In the offering memorandum disclaimer below, how many days does a Florida investor have to void a purchase?

## Text segment
"""
ANY REPRESENTATION TO THE CONTRARY IS A CRIMINAL OFFENSE. THE COMPANY WILL NOT BE REGISTERED IN THE UNITED STATES AS AN INVESTMENT COMPANY UNDER THE INVESTMENT COMPANY ACT OF 1940, AS AMENDED (THE “ICA”), IN RELIANCE UPON AN EXEMPTION AVAILABLE TO PRIVATELY OFFERED INVESTMENT COMPANIES, AND ACCORDINGLY, THE PROVISIONS OF THE ICA INTENDED TO PROVIDE VARIOUS PROTECTIONS TO INVESTORS ARE NOT APPLICABLE. NEITHER THE MANAGING MEMBER OF THE COMPANY NOR ANY OF ITS AFFILIATES WILL BE REGISTERED AS AN INVESTMENT ADVISER UNDER THE INVESTMENT ADVISERS ACT OF 1940, AS AMENDED, OR ANY SUCH SIMILAR STATE STATUTE. FOR RESIDENTS OF FLORIDA, THE INTERESTS IN THE FUND OFFERED BY THIS MEMORANDUM (THE “INTERESTS”) HAVE NOT BEEN REGISTERED UNDER THE FLORIDA SECURITIES ACT. IF SALES ARE MADE TO FIVE (5) OR MORE INVESTORS IN FLORIDA, ANY FLORIDA INVESTOR MAY, AT HIS OPTION, VOID ANY PURCHASE HEREUNDER WITHIN A PERIOD OF THREE (3) DAYS AFTER HE (A) FIRST TENDERS OR PAYS TO THE FUND, AN AGENT OF THE FUND OR AN ESCROW AGENT THE CONSIDERATION REQUIRED HEREUNDER OR (B) DELIVERS HIS EXECUTED SUBSCRIPTION AGREEMENT, WHICHEVER OCCURS LATER TO ACCOMPLISH THIS. IT IS SUFFICIENT FOR A FLORIDA INVESTOR TO SEND A LETTER OR TELEGRAM TO THE FUND WITHIN SUCH THREE (3) DAY PERIOD, STATING THAT HE IS VOIDING AND RESCINDING THE PURCHASE. IF AN INVESTOR SENDS A LETTER, IT IS PRUDENT TO DO SO BY CERTIFIED MAIL, RETURN RECEIPT REQUESTED, TO INSURE THAT THE LETTER IS RECEIVED AND TO EVIDENCE THE TIME OF MAILING. 

  
These OFFERING MEMORANDUMs CONTAINS STATEMENTS THAT CONSTITUTE FORWARD LOOKING STATEMENTS. THOSE STATEMENTS APPEAR IN A NUMBER OF PLACES IN THIS OFFERING MEMORANDUM AND INCLUDE STATEMENTS REGARDING THE INTENT, BELIEF OR CURRENT EXPECTATIONS OF THE COMPANY, ITS MANAGER OR ITS OFFICERS WITH RESPECT TO, AMONG OTHER THINGS; (I) THE USE OF THE PROCEEDS (OR OTHER CONSIDERATION) OF THIS OFFERING; (II) THE COMPANY’S FINANCING PLANS; (III) TRENDS EXPECTED TO AFFECT THE COMPANY’S FINANCIAL CONDITION AND/OR RESULTS OF OPERATIONS; (IV) THE COMPANY’S OPERATING STRATEGY; AND (V) THE MARKET ANALYSIS AND FINANCIAL PROJECTIONS PRESENTED IN THIS OFFERING MEMORANDUM. YOU ARE CAUTIONED THAT ANY SUCH FORWARD LOOKING STATEMENTS ARE NOT GUARANTEES OF FUTURE PERFORMANCE AND INVOLVE RISKS AND UNCERTAINTIES. ACTUAL RESULTS MAY DIFFER MATERIALLY FROM THOSE PROJECTED FORWARD LOOKING STATEMENTS AS A RESULT OF VARIOUS FACTORS. IN FORMULATING THE FINANCIAL PROJECTIONS, MANAGEMENT MADE CERTAIN ASSUMPTIONS. THERE CAN BE NO ASSURANCE THAT MANAGEMENT’S ASSUMPTIONS ARE ACCURATE OR THAT MANAGEMENT’S PROJECTIONS CAN BE REALIZED.
"""
## Given information
"""
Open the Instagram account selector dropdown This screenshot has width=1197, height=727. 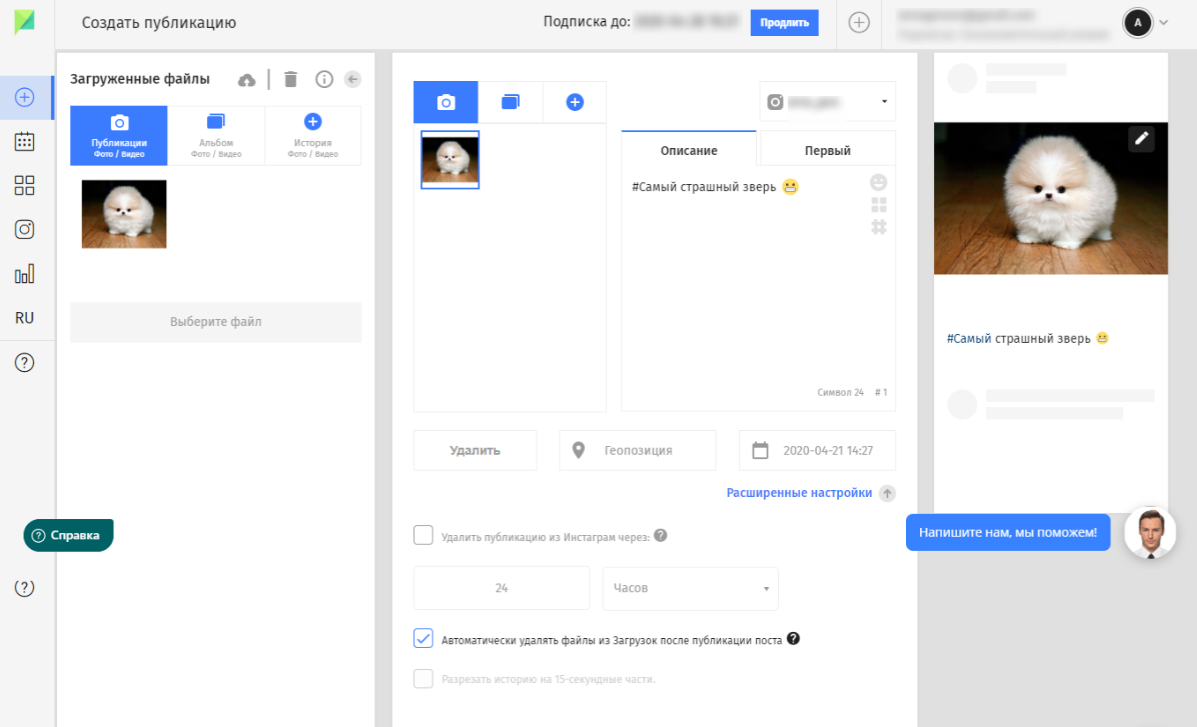pyautogui.click(x=828, y=102)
"""
## The result
Three days.